Now we are ready to start setting the width of our containers. Are they meant to be full width, or partial width sharing the same horizontal baseline? What role do they play, as in, is it content, or user interaction such as navigation and call to action buttons, etc.? Role is a serious concept and one which is in the forefront of layout design.

Okay, so you have some content in an exercise. Can you copy that content over to your text editor (just the content, not the markup) and create an outline, on paper? This is a fundamental skill to develop from day one, if it has not already been drilled into us by our language arts and social sciences teachers. Use it, and develop your own document creation protocol to follow from the start of each new project. Become an expert outliner and all the rest will just fall right into place when it comes to how each new document is structured.

The concepts just roll out and mesh with one another in time. If you want to practice anything, right this moment, it is learning how to outline, and organize. Structure is everything, and not something we should skip learning in our effort to get at the sweeter fruit. Everything in good time.

It’s not really the overall schematic conceptualization. I have that and the format I want. My issue is trying to figure out a way to set the width/margin/padding in a feasible manner and in a way that aligns with best practice. For example, I set up most of the “Website Design System” project correctly with few issues. It took me longer than I wanted to get the margins and width correct and I had to reference the example. In addition, I am concerned that the way I set mine up is messier than I’d like and inefficient.

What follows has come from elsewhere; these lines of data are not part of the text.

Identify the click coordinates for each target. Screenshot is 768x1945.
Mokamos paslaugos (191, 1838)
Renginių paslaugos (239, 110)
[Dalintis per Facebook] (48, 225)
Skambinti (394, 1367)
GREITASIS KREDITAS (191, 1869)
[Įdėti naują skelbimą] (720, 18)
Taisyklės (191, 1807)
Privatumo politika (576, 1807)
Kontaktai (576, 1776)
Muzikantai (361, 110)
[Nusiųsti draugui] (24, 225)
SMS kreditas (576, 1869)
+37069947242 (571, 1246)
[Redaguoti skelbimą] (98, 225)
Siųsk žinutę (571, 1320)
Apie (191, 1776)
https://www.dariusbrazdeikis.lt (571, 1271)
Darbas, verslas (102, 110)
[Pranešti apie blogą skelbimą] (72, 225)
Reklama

Setting expectations too high does have its drawbacks. We set goals too far ahead. Adding the encumbrance of ‘best practice’ only compounds our expectations, which can be unreasonable and arbitrary. This is stifling and undermines our freedom to be creative, and our freedom to explore and push the envelope. Take a step back from all expectation and only look at what you have in front of you, and how you wish to organize it. The author is in charge, every step of the way.

Margins are very easy to work with, but padding is a nightmare waiting to happen. It has a place in layout design, but it reeks havoc on responsive design so needs to be carefully monitored in all media queries. To be honest, I have a complete hate on for padding and never implement it. Margins and width are my friends, add to which is placement and positioning.

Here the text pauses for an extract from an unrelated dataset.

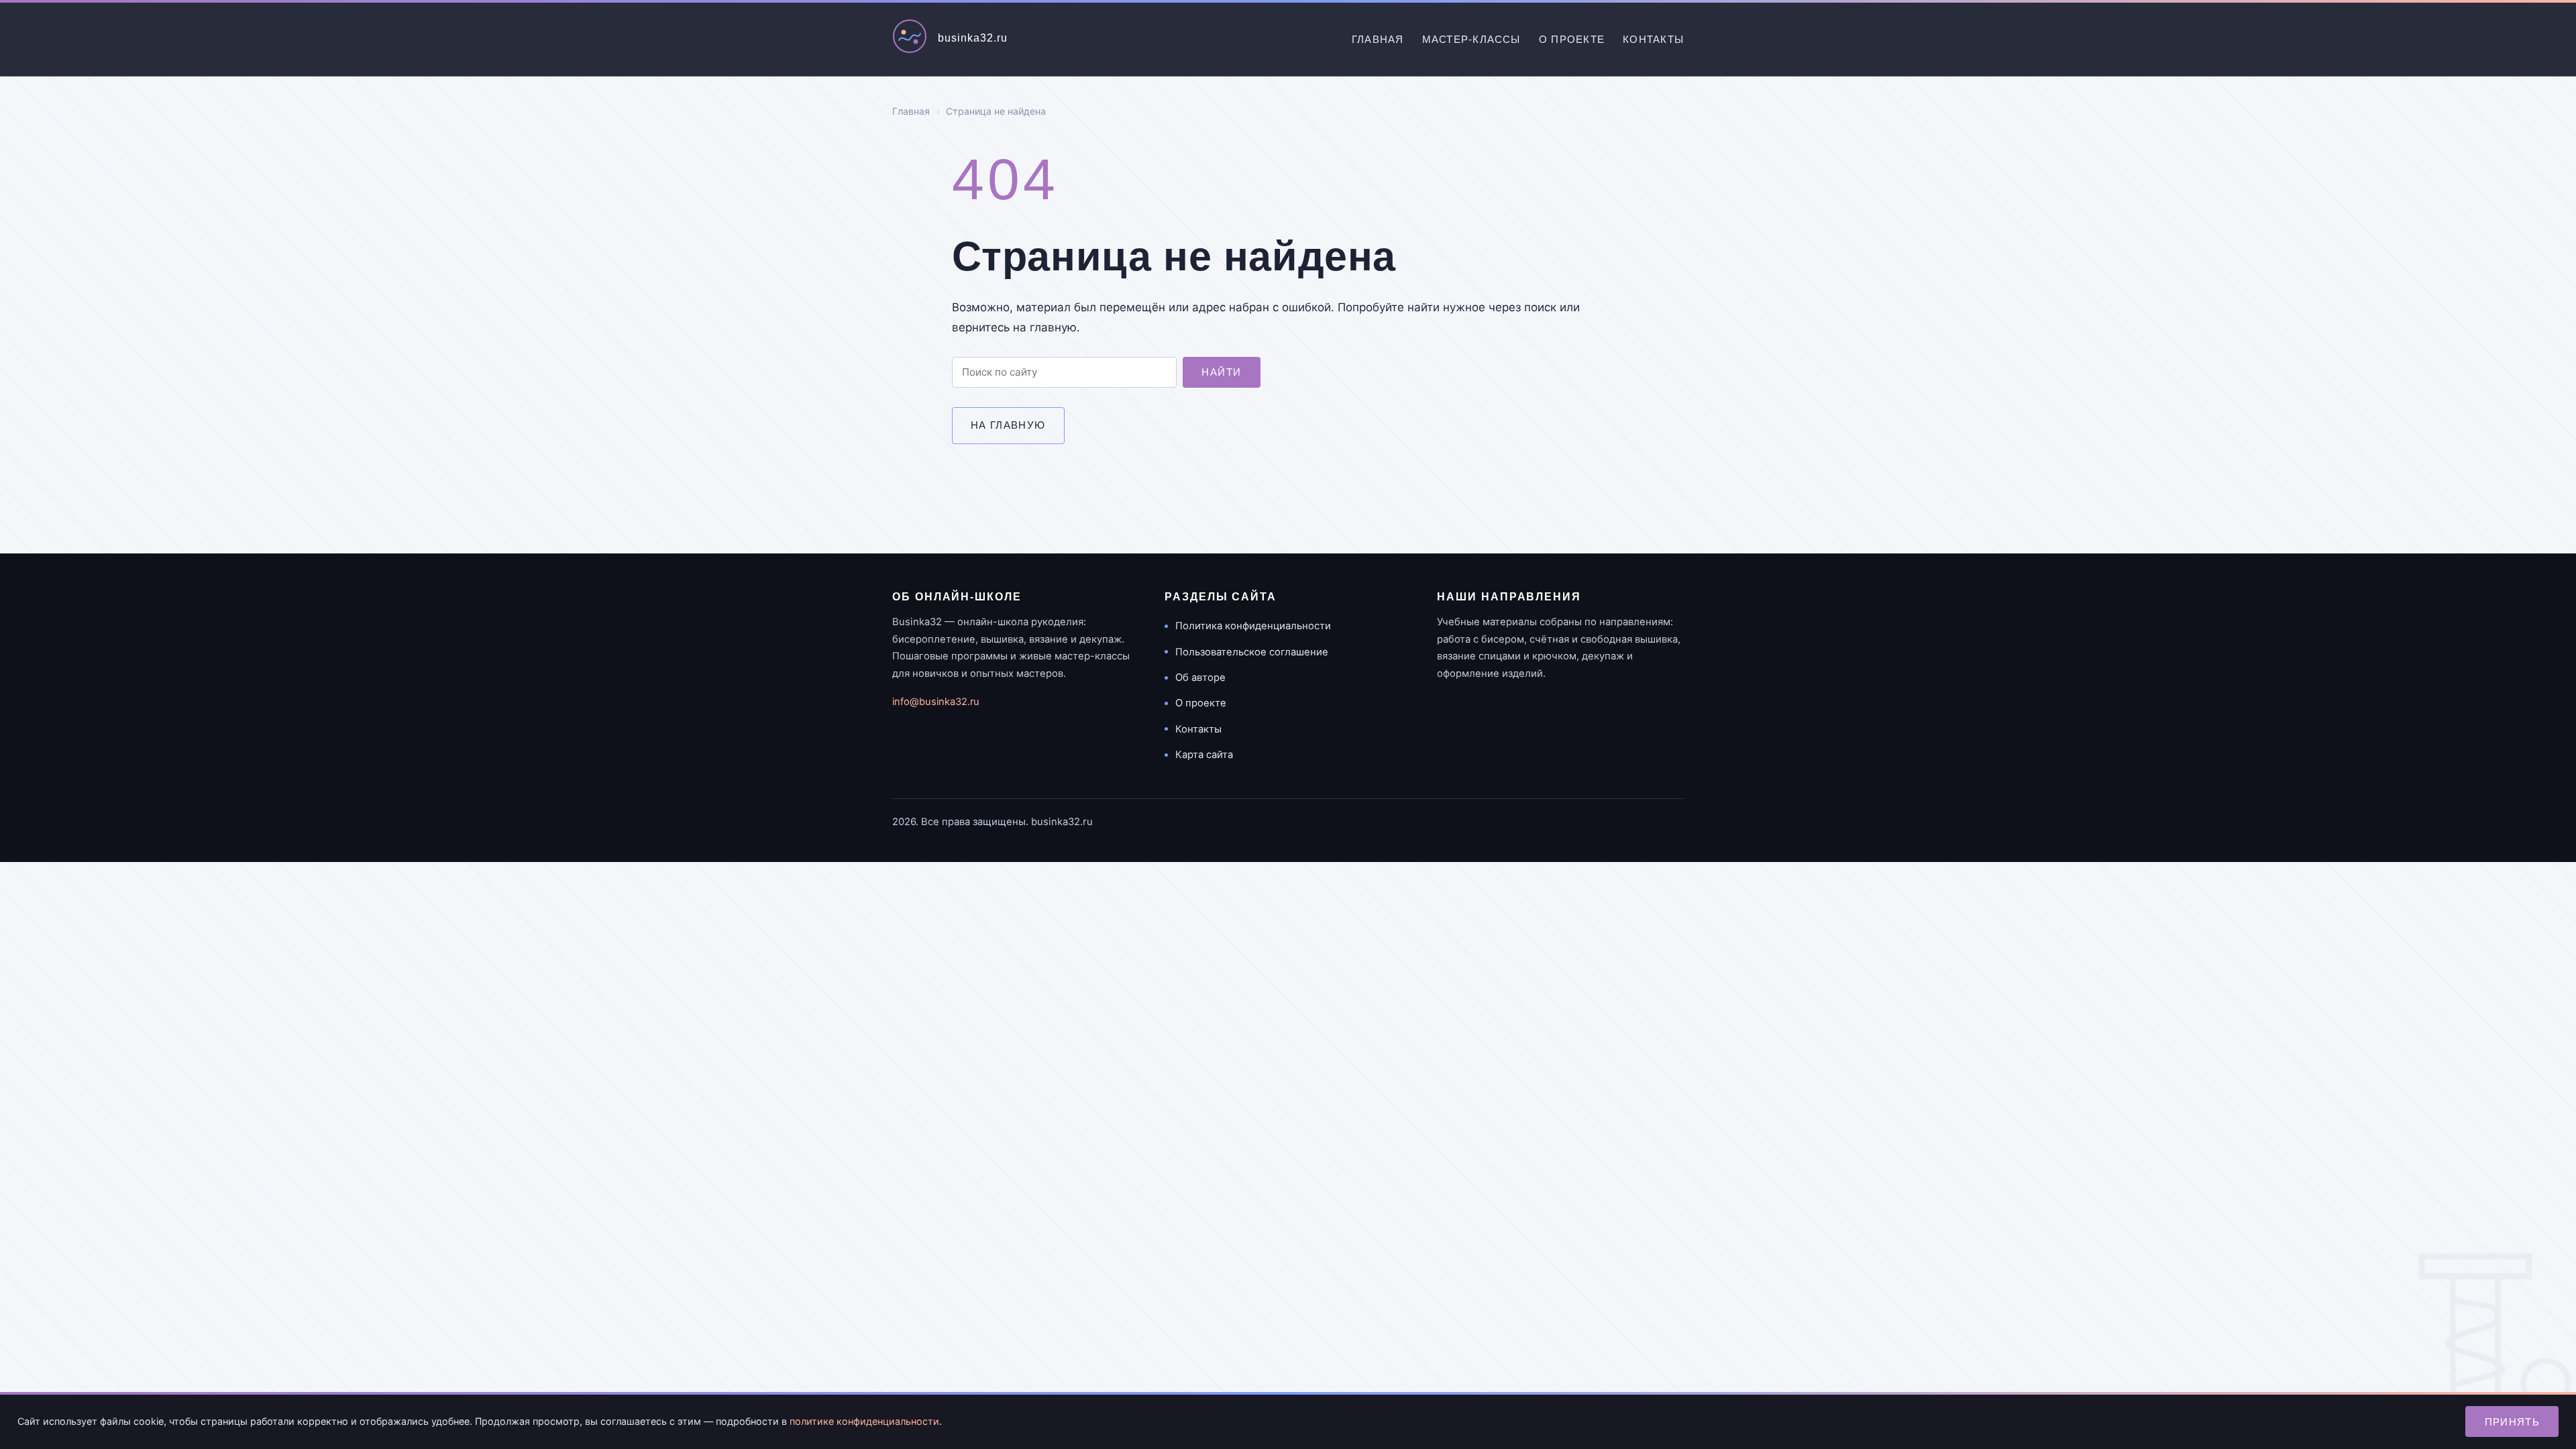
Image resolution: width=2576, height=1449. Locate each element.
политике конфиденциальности (864, 1421)
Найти (1221, 372)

If multiple sections are in a wrapper div (section, article) then we can apply equivalent rulesets to the grouping. The containers give us structure that can be isolated and styled accordingly.

We will wrestle with multiple paragraphs directly in the body, but in a sectioning element they are easy as pie to manage. Same applies to structures like lists, tables, forms, etc. Give them a parent container and they become infinitely easier to maintain.

Once we have structure under control, it is pretty straight forward work to design the CSS rules governing shape, size, presentation, position, etc. We work from the outside in, which the direction of our cascade. There’s the huge word that just begs for explanation in greater detail. Do the reading and drill right into the key concepts of the style sheet API, CSS.

When we are building our structure we seldom think in terms of parentage, but in CSS everything follows from our initial structure which is the framework of the DOM. What is the cascade? What is inheritance? What is importance? What is specificity? These questions are all significant areas to study and understand, before wrestling with CSS rules in your page designs.

Bottom line, one’s understanding of the earlier mentioned fundamentals of structure, and the above core concepts of style sheets will demonstrate itself fully in our outputted works. Expect things to be messy at first. We cannot break anything, and there are very few rules to this game. Creativity is the boss, and we extend that by our fluency in document creation and transmutation using the development APIs of the browser.

If you have some CSS and HTML for us to look at, we might be able to address your question more directly. Take all the above in stride and be your own guide as you learn from others. You get to decide what is best practice.